Directions for this task =>
Please rewrite the lines below, swapping every "icon" for "symbol" and keeping everything else unchanged; leave the pictures out.
+ + +
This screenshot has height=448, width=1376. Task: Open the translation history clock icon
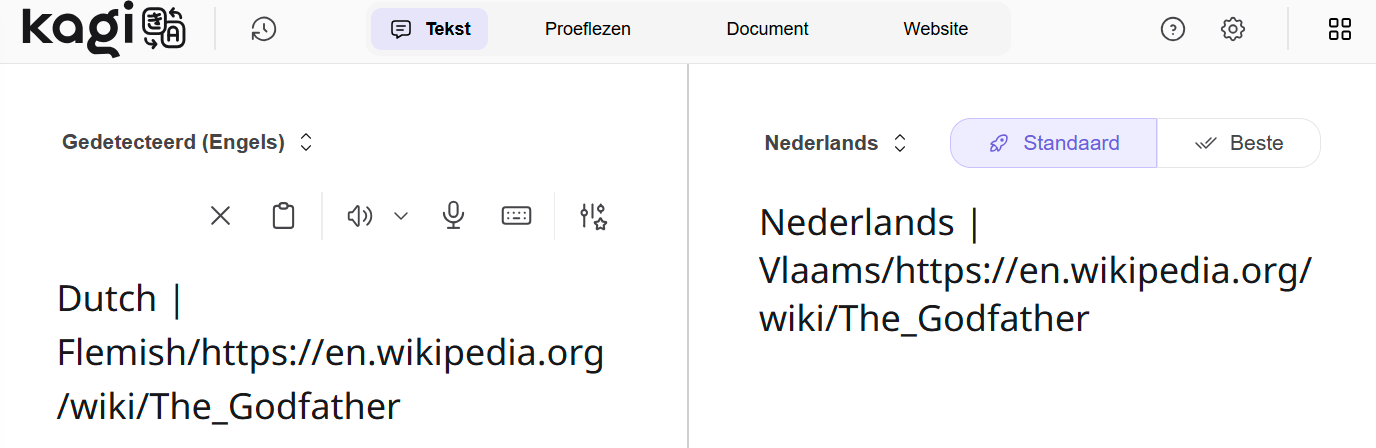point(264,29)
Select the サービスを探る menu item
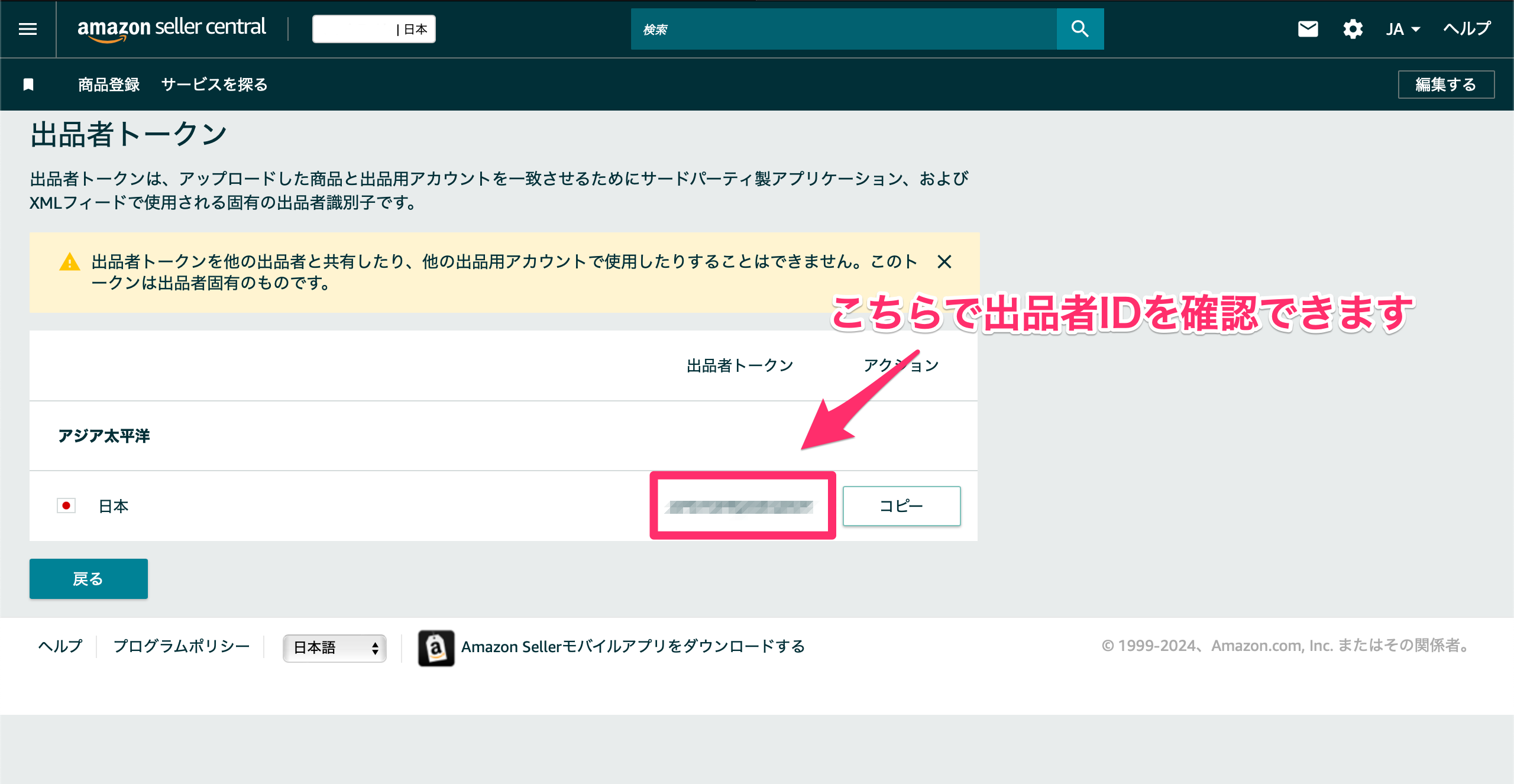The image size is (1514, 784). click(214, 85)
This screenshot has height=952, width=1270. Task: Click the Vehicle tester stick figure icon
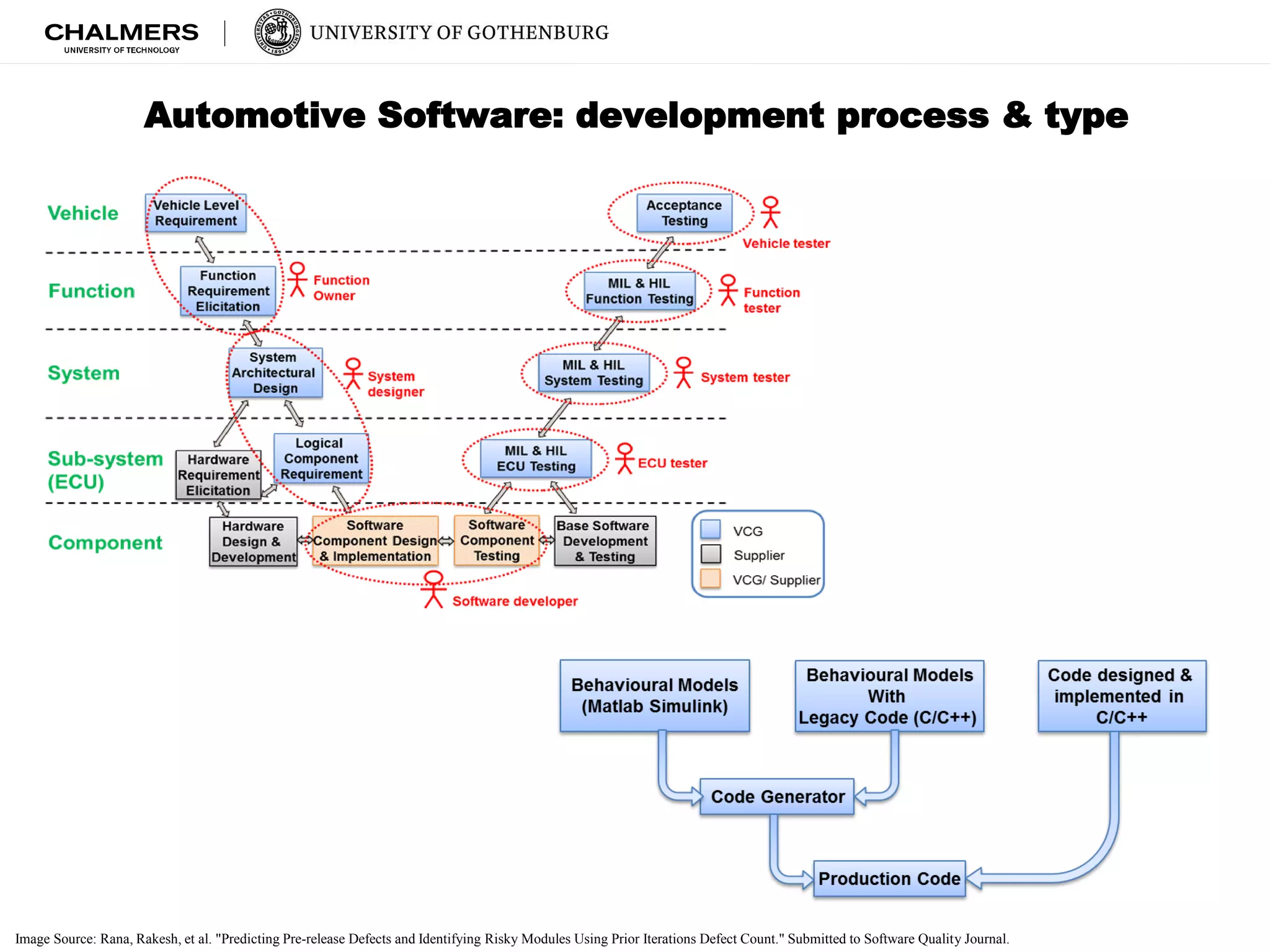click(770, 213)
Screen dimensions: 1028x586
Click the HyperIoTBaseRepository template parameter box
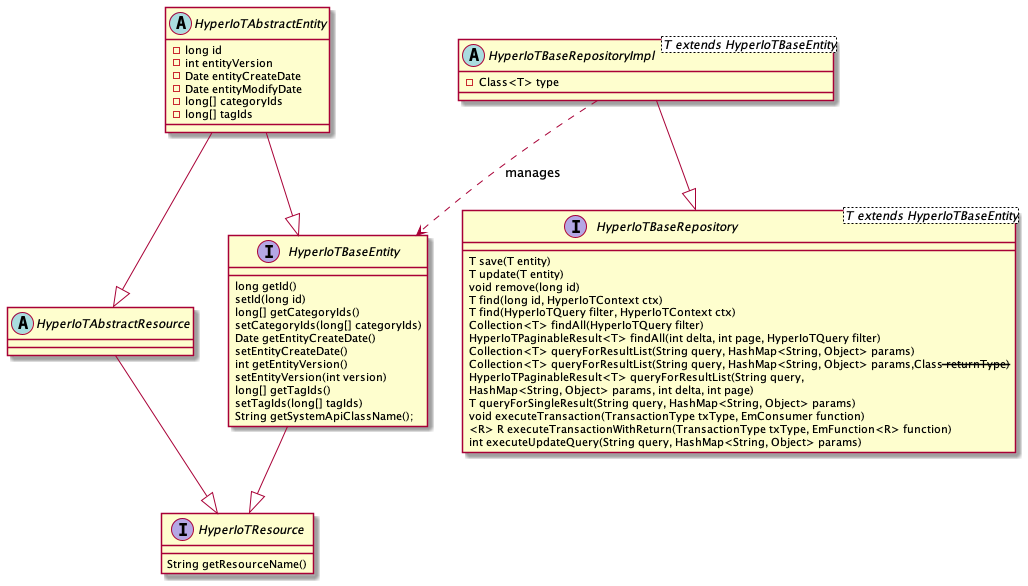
+ + +
Written solution =>
This screenshot has height=448, width=1376. Task: Open the translation history clock symbol
point(264,29)
Select the サービスを探る menu item
The image size is (1514, 784). click(214, 85)
This screenshot has height=952, width=1270. Task: Click the Vehicle tester stick figure symbol
click(770, 213)
Screen dimensions: 1028x586
Click the HyperIoTBaseRepository template parameter box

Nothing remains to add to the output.